May 10, 2012 at 8:24 am
Hi,
I have a query where the last left join is killing the performance. Someone suggested me to replace the last corelated subquery with a CTE but being a DBA and limited skills in T-SQL, I request help in this forum.
Here is the query:
CREATE VIEW [dbo].[vw_ScheduledReceipts]
AS
SELECT
term.StateCode AS OriginState
,dest_ad .[State] AS DestinationState
,ImpExp = CASE
WHEN term.StateCode=ord.DestState THEN 0
ELSE 1
END
,Carrier# = CASE
WHEN ord.CarrierID >= 2000 THEN ord.CarrierID
ELSE 999
END
,car.CarrierCode AS CarrierName
,car.Descr AS CarrierDesc
,vend2.FederalID AS CarrierFederalID
,term.Descr AS Origin
,LTRIM(RTRIM(dest_ad.[City]))+ ', ' + LTRIM(RTRIM(dest_ad.[state])) AS Destination
,sup.SupplierID AS Supplier#
,sup.Descr AS SupplierDesc
,vend.FederalID AS SupplierFederalID
,SupplierName = CASE
WHEN vend.Descr IS NULL THEN sup.Descr
ELSE vend.Descr
END
,CAST(CONVERT(VARCHAR,ord.PostedDate,101) AS SMALLDATETIME) AS PostedDate
,MONTH(ord.PostedDate) AS [Month]
,DATEPART(Q,ord.PostedDate) AS [Qtr]
,YEAR(ord.PostedDate) AS [Year]
,ordproditm.BOL AS BOL#
,prod.ProdCategory AS ProductCategory
,[Type] = CASE
WHEN prod.ProdCategory = 'X' THEN prod.ProdCategory + '-' + prod.ProdCode
WHEN prod.ProdCategory = 'K' AND prod.ProdCode = '11' AND ord.DestState <> 'OH' THEN 'D'
WHEN prod.ProdCategory = 'K' AND prod.ProdCode = '11' AND ord.DestState= 'OH' THEN 'K'
WHEN prod.ProdCategory = 'D' AND prod.ProdCode = '87' THEN 'X-97'
ELSE prod.ProdCategory
END
,prod.ProdCode AS ProductCode
,prod.Descr AS ProductDesc
,shpprod.TaxExemptReason AS CustomerType
,supterm.PayFlag AS PayFlag
,SUM(CAST(ordproditm.GrossGallons AS DECIMAL(17,6))) AS SumOfGrossGallons
,SUM(CAST(ordproditm.NetGallons AS DECIMAL(17,6))) AS SumOfNetGallons
,SumOfBilledGallons = CASE
WHEN ordprod.BillCode = 'N' THEN SUM(CAST(ordproditm.NetGallons AS DECIMAL(17,6)))

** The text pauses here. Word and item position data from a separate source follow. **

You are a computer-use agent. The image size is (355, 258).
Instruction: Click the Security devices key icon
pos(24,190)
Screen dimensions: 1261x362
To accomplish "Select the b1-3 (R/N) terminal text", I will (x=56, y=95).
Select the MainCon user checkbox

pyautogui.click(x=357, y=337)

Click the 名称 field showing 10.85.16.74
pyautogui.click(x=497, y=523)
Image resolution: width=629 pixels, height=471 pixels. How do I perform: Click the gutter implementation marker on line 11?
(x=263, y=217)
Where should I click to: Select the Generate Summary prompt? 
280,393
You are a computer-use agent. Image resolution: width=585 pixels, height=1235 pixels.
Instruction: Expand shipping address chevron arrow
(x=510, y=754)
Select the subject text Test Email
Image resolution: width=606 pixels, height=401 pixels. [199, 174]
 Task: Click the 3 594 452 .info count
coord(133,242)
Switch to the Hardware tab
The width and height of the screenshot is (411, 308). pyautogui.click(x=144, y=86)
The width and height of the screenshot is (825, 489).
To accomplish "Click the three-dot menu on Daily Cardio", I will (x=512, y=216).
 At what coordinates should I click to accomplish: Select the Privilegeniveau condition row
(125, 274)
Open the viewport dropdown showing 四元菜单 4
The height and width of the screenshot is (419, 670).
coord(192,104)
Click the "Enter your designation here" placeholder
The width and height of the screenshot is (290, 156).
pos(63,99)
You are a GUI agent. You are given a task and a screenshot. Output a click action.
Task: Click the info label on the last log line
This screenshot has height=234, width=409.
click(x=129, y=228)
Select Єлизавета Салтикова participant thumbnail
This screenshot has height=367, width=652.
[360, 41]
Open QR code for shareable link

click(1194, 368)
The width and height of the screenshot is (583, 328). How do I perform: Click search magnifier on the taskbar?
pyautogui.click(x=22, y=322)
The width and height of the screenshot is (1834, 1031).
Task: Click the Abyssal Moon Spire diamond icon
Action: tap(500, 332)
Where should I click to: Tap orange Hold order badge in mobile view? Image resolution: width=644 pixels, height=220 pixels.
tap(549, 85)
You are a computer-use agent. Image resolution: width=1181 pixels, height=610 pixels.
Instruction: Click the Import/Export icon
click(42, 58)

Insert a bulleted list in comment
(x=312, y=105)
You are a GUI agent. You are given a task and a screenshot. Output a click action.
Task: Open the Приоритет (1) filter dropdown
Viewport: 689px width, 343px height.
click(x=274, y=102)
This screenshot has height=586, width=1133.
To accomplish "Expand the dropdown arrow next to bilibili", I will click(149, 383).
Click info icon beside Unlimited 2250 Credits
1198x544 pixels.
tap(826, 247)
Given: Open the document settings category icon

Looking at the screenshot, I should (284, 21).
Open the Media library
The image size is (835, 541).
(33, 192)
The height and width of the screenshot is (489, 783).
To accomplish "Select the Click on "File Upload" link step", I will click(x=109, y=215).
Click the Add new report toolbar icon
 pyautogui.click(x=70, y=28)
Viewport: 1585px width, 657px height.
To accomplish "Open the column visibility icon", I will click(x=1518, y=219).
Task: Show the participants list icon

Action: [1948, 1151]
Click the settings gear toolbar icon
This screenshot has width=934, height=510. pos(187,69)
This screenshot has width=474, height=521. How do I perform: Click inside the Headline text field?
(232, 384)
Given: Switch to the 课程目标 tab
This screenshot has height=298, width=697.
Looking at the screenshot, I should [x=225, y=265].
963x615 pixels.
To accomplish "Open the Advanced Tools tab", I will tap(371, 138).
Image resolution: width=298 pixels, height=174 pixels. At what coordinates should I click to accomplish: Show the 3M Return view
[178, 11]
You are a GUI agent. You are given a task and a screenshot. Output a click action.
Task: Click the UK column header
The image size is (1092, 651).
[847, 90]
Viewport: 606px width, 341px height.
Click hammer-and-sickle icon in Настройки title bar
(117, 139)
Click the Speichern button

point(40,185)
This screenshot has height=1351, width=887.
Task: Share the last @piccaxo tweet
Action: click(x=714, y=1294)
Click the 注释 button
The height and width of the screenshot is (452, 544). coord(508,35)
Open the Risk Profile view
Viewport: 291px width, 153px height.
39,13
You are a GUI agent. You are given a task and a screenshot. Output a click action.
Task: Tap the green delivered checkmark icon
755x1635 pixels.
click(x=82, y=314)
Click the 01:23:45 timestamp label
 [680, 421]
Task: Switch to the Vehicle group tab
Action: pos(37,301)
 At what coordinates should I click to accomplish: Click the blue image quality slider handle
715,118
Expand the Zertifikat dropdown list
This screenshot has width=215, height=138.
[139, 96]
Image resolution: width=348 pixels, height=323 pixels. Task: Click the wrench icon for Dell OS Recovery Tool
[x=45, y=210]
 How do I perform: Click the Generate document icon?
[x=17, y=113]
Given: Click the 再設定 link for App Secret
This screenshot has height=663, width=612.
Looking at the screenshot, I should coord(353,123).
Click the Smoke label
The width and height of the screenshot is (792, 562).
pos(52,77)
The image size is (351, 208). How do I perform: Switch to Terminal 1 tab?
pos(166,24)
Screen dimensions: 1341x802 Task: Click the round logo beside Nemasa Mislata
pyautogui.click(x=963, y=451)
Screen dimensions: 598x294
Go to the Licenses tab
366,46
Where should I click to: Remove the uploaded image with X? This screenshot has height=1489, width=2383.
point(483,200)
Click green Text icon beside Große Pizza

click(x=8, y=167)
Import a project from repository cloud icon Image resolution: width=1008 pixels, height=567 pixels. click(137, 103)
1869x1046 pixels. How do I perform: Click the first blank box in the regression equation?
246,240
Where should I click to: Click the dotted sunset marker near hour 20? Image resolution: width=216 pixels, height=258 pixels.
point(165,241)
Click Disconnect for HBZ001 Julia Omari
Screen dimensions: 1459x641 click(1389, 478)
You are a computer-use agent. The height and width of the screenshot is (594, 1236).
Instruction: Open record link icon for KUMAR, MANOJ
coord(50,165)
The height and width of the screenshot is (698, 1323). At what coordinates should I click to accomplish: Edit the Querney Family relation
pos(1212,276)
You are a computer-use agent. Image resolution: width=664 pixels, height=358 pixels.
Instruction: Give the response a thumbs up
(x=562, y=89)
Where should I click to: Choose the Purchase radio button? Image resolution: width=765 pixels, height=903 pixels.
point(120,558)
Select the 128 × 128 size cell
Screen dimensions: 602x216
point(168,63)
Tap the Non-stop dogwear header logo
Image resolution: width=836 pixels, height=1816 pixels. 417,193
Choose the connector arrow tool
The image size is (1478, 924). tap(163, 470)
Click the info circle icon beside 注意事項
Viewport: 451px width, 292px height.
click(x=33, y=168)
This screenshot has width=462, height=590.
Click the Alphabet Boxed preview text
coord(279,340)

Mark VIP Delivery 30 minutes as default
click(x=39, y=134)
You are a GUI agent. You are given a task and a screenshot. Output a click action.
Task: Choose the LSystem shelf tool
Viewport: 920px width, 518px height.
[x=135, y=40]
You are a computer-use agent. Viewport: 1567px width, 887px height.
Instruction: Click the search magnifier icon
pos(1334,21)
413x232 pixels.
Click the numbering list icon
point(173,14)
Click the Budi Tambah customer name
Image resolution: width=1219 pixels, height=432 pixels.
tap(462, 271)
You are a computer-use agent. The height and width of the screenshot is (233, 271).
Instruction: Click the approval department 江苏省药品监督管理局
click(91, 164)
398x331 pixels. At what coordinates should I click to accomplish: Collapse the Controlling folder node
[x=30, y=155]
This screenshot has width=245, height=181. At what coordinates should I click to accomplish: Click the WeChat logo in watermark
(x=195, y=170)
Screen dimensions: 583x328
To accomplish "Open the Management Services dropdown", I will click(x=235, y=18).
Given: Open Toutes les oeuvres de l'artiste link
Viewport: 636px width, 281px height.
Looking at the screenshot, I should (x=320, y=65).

WHEN ordprod.BillCode = 'G' THEN SUM(CAST(ordproditm.GrossGallons AS DECIMAL(17,6)))
ELSE 0
END
,ordprod.BillCode AS BillCode
,cust.CustNum AS Customer#
,cust.CustName AS CustomerName
,term.TermCode AS TerminalCode
,dest_ad.County AS County
,cust.FEIN AS [CustomerFederalIdentification#]
,TerminalControl# = CASE
WHEN ISNULL(tcn.TerminalNumber,'')='' THEN ''
ELSE tcn.TerminalNumber
END
,shpprod.StateBillByGN AS StateTaxGrossorNet
, BillFreight = CASE
WHEN CAST(shpprod.BillFreight AS INT)=1 THEN 'Y'
ELSE 'N'
END
,ord.DeliveryTicketNo AS DeliveryTicket#
,co.oaid as COA_CompanyID
,co.Name as CompanyName
,co.Descr as CompanyDescription
,co.Companyid as CompanyID
FROM Orders ord
INNER JOIN MOC_Replication.dbo.OrderProduct ordprod
ON ordprod.OrderID = ord.OrderID
INNER JOIN MOC_Replication.dbo.ShipToProduct shpprod
ON shpprod.ShipToProdID = ordprod.ShipToProdID
INNER JOIN MOC_Replication.dbo.ShipTo shpto
ON shpto.ShipToID = ShpProd.ShipToID
INNER JOIN MOC_Replication.dbo.Carrier car
ON car.CarrierID = ord.CarrierID
INNER JOIN MOC_Replication.dbo.OrderProdItem ordproditm
ON ordproditm.OrderProdID = ordprod.OrderProdID
INNER JOIN MOC_Replication.dbo.ShipToItem shpitm
ON shpitm.ShipToProdID=ShpProd.ShipToProdID
AND ordproditm.ShipToItemID = shpitm.ShipToItemID
INNER JOIN MOC_Replication.dbo.Product prod
ON prod.ProductID = shpitm.ProductID
INNER JOIN MOC_Replication.dbo.Terminals term
ON term.TerminalID = ordproditm.TerminalID
INNER JOIN MOC_Replication.dbo.Customer cust
ON cust.CustomerID = shpto.CustomerID
INNER JOIN MOC_Replication.dbo.Company co
ON co.Companyid = ord.CompanyID
LEFT JOIN MOC_Replication.dbo.[Address] dest_ad
ON dest_ad.addressid = shpto.addressid
INNER JOIN MOC_Replication.dbo.Supplier sup
ON sup.SupplierID = ordproditm.SupplierID
LEFT JOIN MOC_Replication.dbo.SupplierTerminal supterm
ON supterm.SupplierID=ordproditm.SupplierID
AND supterm.TerminalID = ordproditm.TerminalID
INNER JOIN MOC_Replication.dbo.Vendor vend
ON vend.VendorID = sup.VendorID
INNER JOIN MOC_Replication.dbo.vendor vend2
ON vend2.VendorID = car.VendorID
LEFT OUTER JOIN MOC_DT.dbo.TCN_Xref tcn
ON tcn.recid = (SELECT MIN(recid) FROM MOC_DT.dbo.TCN_Xref
WHERE DsLocationCode = CAST(term.TerminalID AS VARCHAR)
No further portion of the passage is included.